Tag Archives: Daniel Cohen

OSSA Day 1: Andrew Aberdein Fallacy and Argumentational Vice

Andrew Aberdein, of the Florida Institute of Technology, argued that if good arguments are virtuous, then bad arguments are vicious.  The problem is that arguments are tokens, not dispositions.  Side note: we here at the NS stress this fact in our general disclaimer on bias.  We diagnose individual argument tokens, not ideologies.

Back to Aberdein.  After dispensing with the idea that the ad hominem is always fallacious that the concept of virtue in argument was a self refuting ad hominem, Aberdein built what I thought was a good case for taking fallacies as argumentative vices–these include dogmatism, reliabilist problems, and failures of diligence in investigating evidence.  All good so far, I think.

Dan Cohen (see Scott’s post on his awesome keynote) raised a key question.  Argumentative vices seem to provide good reason for discounting arguers, but do argument virtues do the same for individual arguments?
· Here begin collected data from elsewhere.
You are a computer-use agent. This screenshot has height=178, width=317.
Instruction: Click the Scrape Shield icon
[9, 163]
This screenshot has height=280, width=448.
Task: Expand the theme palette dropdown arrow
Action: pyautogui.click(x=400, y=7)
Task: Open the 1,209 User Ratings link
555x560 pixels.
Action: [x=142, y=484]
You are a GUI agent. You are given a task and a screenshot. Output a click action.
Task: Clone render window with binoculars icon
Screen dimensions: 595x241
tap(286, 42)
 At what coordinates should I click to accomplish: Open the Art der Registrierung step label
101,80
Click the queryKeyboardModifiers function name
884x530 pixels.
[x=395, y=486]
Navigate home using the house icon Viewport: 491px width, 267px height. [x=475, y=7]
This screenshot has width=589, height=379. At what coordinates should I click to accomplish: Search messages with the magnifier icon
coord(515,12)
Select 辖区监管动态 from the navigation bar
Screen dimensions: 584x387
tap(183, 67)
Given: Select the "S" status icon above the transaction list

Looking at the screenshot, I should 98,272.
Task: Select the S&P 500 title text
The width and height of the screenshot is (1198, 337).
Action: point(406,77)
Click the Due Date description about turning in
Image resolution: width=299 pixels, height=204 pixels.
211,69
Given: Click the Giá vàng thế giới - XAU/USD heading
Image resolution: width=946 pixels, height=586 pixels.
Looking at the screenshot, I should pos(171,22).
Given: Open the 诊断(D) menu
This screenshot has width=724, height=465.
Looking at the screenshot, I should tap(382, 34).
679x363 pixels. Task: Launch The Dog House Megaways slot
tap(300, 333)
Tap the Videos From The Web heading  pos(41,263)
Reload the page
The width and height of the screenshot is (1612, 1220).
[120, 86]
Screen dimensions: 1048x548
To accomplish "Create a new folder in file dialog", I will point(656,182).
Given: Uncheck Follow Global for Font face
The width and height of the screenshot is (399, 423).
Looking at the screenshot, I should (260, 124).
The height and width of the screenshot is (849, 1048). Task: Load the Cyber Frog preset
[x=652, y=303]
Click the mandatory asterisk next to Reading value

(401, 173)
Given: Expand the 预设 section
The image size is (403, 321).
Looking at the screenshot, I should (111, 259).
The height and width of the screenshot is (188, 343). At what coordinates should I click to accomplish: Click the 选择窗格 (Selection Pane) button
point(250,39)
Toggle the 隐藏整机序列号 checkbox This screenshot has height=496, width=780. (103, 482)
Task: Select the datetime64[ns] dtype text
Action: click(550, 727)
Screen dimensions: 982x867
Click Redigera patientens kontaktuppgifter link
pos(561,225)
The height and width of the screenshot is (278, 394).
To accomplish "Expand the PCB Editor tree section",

Ossa Day One: arguing for the sake of it

In hte 2 O'Clock Daniel Cohen read a paper called "academic arguments."  Simply put, an academic argument is one that really matters not–a knowledge for its own sake argument in other words.  The question raised was basically whether one has any justification for engaging in such an argument.  Though Cohen is skeptical that any such purely academic arguments exist (he didn't give any examples), he argued nonetheless that it would be worthwhile, on ethical grounds, to engage in them. 

One interesting objection, the last one made at the end of the session, concerned whether we can really abstract the question from other ones: in particular, though knowledge may be intrinsically valuable, it is the least of intrinsic goods, so there will likely always be something better to do than argue for the sake of it.